I was inappropriately touched when I was in school. I knew that what was happening wasn’t correct because these were my “private areas” and without guilt or shame I told my teacher and my mom. All hell broke loose of course. What if I hadn’t known that what was happening wasn’t correct? What if I hadn’t known that I could trust my teacher, my mom, and ask for help?

yellowMy seven year old sister recently started taking swimming lessons every Tuesday. Every Monday night my mom lists all the things she needs to remember before changing into her bathing suit the next day. “Make sure you’re alone in the bathroom stale”, “no one should be dressing you”, “If anyone follows you inside what do you do? Who do you tell?”, “If you do not feel okay, do you promise to tell me?”. She also reminds her about the ordinary things, “did you pack your goggles?”, “Don’t forget your towel”. It’s a routine now, and my sister always responds with the same “I know mom I knowwww” while she rolls her eyes and packs her things.
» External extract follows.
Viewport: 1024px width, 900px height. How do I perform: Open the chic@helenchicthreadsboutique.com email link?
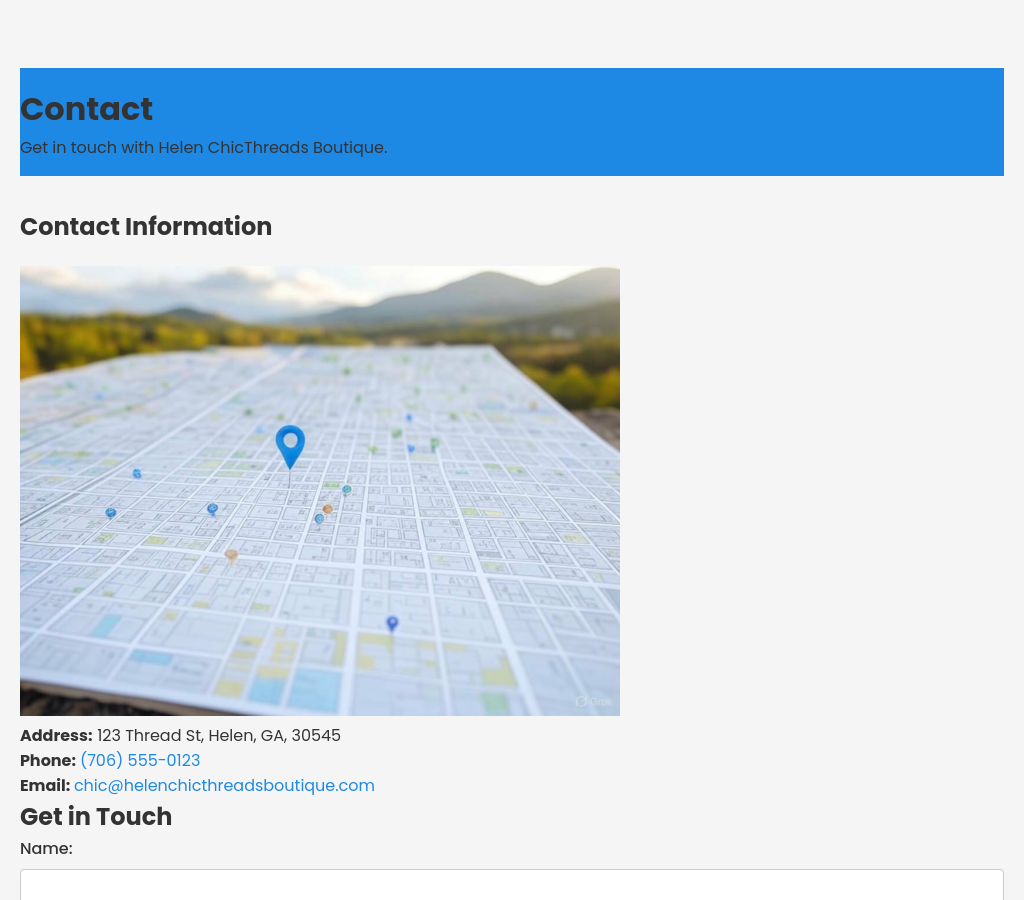(x=224, y=785)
These are examples of how sex, sexuality and our bodies are constant topics of importance. We can’t ignore it or pretend that by not addressing it it’ll go away. They come in various situations. We need to teach our children that sexuality and sex is normal and natural. Lets be honest, regardless of race, many parents do not talk to their children about sex, sexuality, their bodies etc. We live in a world where everything is sexualized and we can’t just turn sex off. We have to address it. It’s crucial to have sex conversations from an early age. This will open the dialogue flow, not shut it down. How do we expect our kids to tell US when something is troubling THEM, but we’re unable to talk to them?
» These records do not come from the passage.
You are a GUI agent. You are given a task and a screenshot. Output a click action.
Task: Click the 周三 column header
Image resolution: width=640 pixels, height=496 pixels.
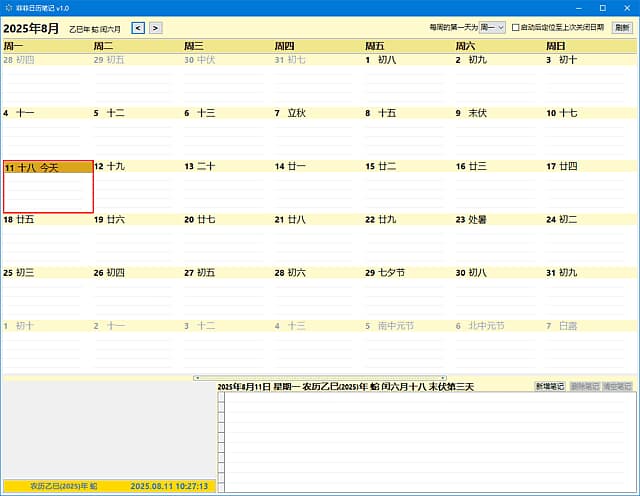point(226,46)
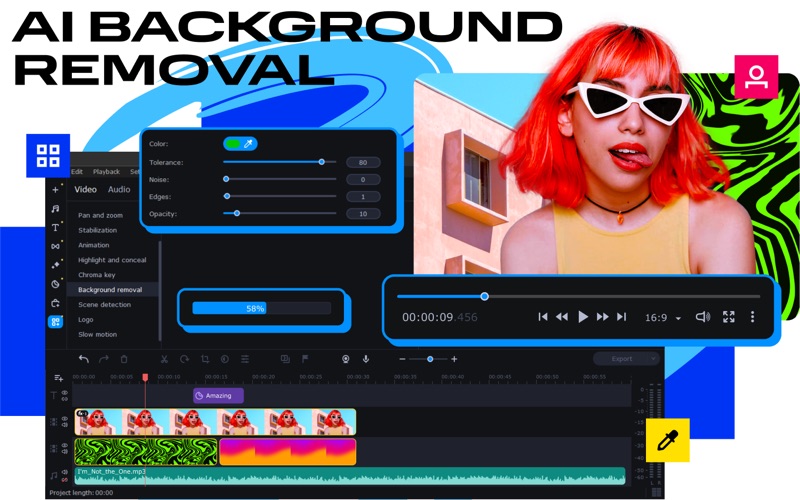This screenshot has width=800, height=500.
Task: Open the 16:9 aspect ratio dropdown
Action: click(662, 317)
So now maybe you’re asking yourself, “what do we do?”

bottleWhile these conversations sometimes aren’t happening at home, they should be happening in school. Sex and our bodies shouldn’t be taboo. We’re naturally curious about sex and about each other even. If we create a safe environment at home and in schools for children to discuss these things, and know themselves, they’ll be able to make well thought out and informed decisions in the future. Decisions that involve – but are not limited to – touching someone who hasn’t given you permission to, saying “no”, having or not having sex. Having comprehensive sex education classes won’t push kids to have sex or in anyway encourage it. Students will be well educated and armed with all the necessary tools to make informed decisions. And why is that a bad thing? Don’t we want our children to grow up to be independent individuals who can think for themselves and have control over their bodies, and most importantly, their futures? We aim to raise warriors who will be changing the world, whether they decide to start a family or not.

The Nevada bill AB230 is taking the right steps into addressing a much bigger issue. Before writing or talking about teenage pregnancy we must educate ourselves and ask, what’s the real problem?